| Aim of the exercise |
Your task is to return all the entries below exactly, with every picture omitted.

Stored data entries:
┄┄┄┄┄┄┄┄┄┄

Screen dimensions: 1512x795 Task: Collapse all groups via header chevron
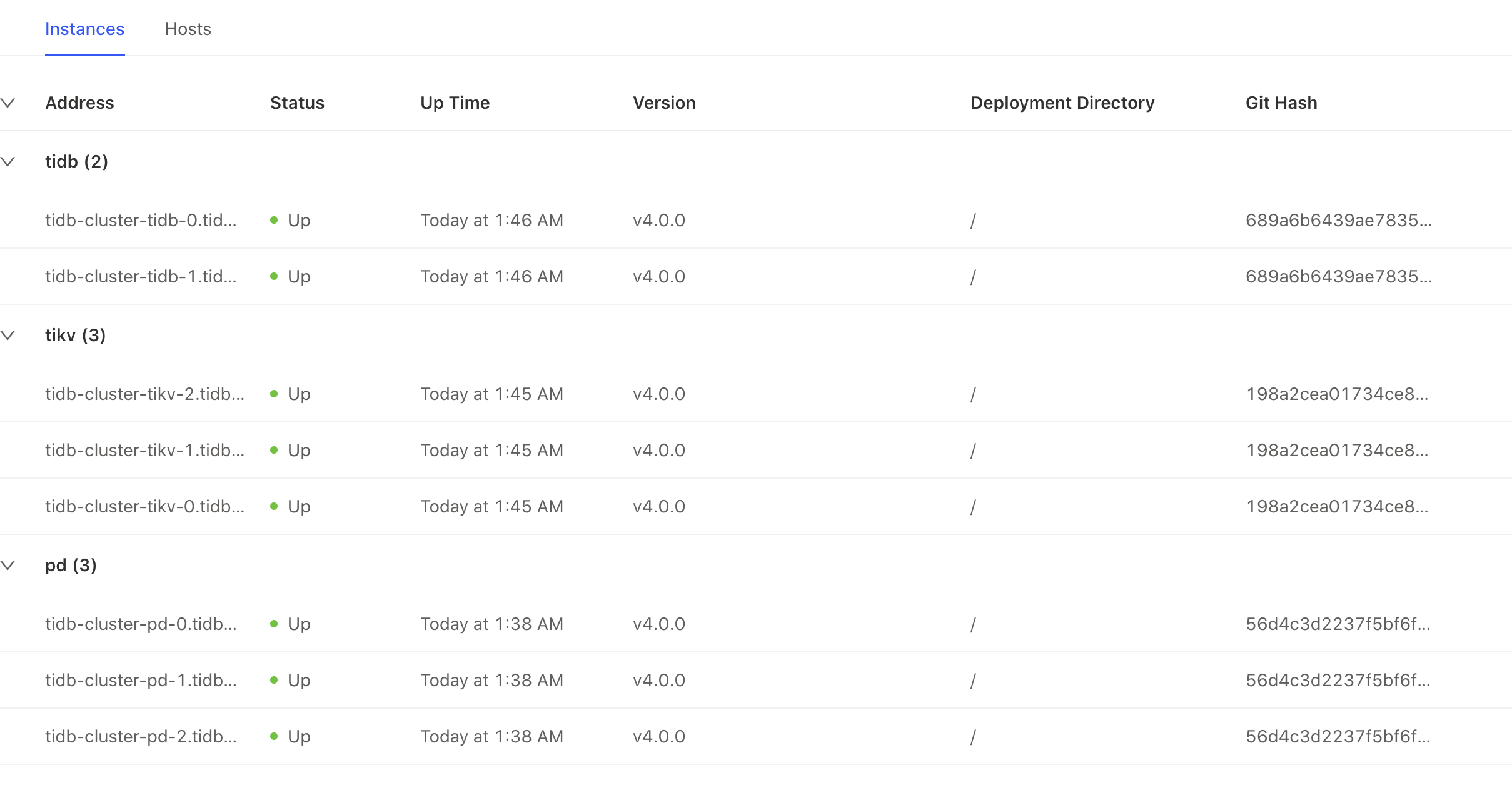pyautogui.click(x=8, y=102)
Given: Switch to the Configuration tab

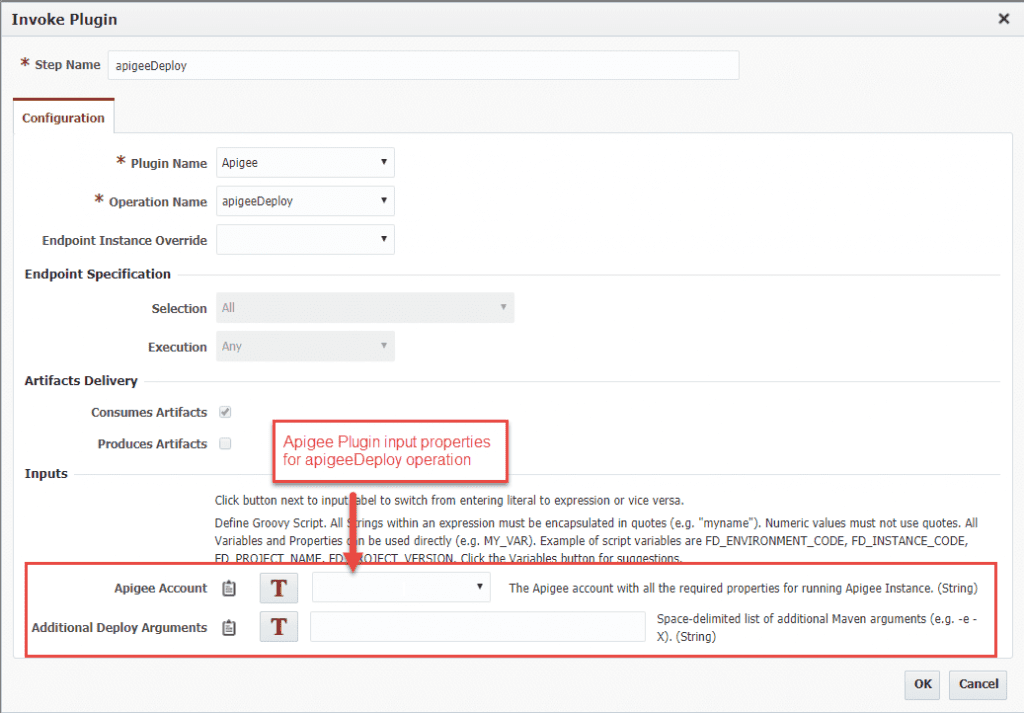Looking at the screenshot, I should pyautogui.click(x=63, y=117).
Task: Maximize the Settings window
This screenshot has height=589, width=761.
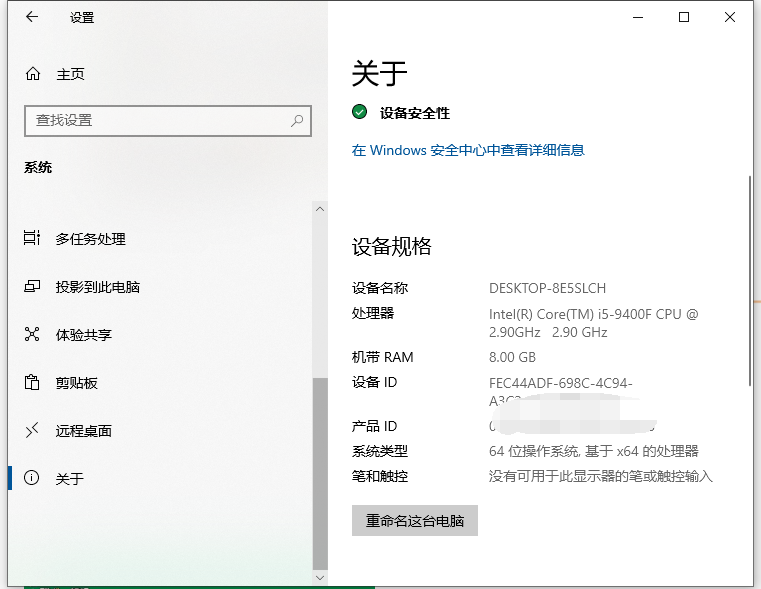Action: coord(684,17)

┄┄┄┄┄┄┄┄┄┄

| Answer for this exercise |
Screen dimensions: 1512x795 Task: Collapse all groups via header chevron
pyautogui.click(x=8, y=102)
Given: Switch to the Configuration tab

Looking at the screenshot, I should pyautogui.click(x=63, y=117).
Task: Maximize the Settings window
This screenshot has height=589, width=761.
Action: coord(684,17)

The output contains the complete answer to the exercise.